§ Exercise
Of the entries below, return only those lines from the line with "EUR € (1904, 32)" to the line with "Cadeaus (1358, 78)", exactly, both included.

§ Recorded data
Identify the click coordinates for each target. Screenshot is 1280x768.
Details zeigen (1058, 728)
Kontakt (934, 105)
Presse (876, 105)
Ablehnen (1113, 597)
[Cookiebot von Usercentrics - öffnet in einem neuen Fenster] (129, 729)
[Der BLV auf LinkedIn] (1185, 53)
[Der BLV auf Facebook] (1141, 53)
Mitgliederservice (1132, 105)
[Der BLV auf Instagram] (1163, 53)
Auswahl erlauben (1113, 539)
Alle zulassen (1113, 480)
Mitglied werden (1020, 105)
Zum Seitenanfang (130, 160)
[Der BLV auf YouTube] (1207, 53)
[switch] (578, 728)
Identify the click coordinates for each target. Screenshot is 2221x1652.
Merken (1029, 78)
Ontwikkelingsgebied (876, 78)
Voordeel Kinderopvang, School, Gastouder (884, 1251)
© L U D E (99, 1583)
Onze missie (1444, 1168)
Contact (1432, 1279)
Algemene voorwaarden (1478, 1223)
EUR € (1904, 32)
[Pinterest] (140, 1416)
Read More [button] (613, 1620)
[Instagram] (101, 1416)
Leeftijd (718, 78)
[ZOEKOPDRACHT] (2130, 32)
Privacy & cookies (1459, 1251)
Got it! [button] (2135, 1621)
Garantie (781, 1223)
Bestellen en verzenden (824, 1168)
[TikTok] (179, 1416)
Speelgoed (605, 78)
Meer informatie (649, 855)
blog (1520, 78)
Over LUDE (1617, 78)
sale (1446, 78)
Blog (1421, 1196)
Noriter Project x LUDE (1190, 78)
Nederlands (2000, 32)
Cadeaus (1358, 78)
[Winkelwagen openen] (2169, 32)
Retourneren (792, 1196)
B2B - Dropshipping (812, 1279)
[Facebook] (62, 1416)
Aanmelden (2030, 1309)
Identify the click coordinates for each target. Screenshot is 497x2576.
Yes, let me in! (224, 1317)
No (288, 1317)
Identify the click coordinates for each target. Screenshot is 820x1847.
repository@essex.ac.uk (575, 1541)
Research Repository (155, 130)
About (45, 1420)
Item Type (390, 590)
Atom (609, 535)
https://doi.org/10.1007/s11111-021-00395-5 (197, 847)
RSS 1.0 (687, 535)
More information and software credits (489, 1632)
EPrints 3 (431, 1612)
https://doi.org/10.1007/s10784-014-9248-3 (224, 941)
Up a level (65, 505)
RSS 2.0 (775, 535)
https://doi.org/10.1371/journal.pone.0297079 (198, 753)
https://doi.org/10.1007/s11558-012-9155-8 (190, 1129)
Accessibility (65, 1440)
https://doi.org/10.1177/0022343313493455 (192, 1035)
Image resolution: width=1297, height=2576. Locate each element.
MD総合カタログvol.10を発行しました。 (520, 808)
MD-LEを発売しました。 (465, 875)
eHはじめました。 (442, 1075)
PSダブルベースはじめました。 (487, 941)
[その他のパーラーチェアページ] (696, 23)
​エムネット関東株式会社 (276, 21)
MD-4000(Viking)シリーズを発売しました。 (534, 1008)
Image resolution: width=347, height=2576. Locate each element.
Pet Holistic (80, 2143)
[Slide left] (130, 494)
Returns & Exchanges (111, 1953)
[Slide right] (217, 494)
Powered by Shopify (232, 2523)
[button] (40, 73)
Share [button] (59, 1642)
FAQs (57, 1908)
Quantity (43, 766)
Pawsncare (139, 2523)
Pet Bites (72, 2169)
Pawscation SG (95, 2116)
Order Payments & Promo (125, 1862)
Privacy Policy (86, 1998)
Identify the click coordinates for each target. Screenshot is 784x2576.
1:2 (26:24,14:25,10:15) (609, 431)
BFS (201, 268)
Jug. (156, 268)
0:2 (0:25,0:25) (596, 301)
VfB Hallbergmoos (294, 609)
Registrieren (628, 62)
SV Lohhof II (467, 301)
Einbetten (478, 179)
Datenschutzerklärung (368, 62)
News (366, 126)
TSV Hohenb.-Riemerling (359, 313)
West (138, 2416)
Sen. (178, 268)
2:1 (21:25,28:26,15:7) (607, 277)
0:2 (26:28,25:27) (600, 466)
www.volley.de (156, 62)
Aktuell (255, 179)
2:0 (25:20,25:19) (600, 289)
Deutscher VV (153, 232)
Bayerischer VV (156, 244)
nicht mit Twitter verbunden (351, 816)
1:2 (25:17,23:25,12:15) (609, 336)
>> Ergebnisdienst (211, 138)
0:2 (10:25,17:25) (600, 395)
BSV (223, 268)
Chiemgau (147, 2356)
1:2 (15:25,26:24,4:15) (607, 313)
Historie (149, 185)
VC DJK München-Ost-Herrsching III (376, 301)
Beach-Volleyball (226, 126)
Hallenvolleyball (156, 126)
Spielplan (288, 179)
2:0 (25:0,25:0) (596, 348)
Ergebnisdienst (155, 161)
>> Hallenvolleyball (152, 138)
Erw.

§ Solution for this problem
EUR € (1904, 32)
[Pinterest] (140, 1416)
Read More [button] (613, 1620)
[Instagram] (101, 1416)
Leeftijd (718, 78)
[ZOEKOPDRACHT] (2130, 32)
Privacy & cookies (1459, 1251)
Got it! [button] (2135, 1621)
Garantie (781, 1223)
Bestellen en verzenden (824, 1168)
[TikTok] (179, 1416)
Speelgoed (605, 78)
Meer informatie (649, 855)
blog (1520, 78)
Over LUDE (1617, 78)
sale (1446, 78)
Blog (1421, 1196)
Noriter Project x LUDE (1190, 78)
Nederlands (2000, 32)
Cadeaus (1358, 78)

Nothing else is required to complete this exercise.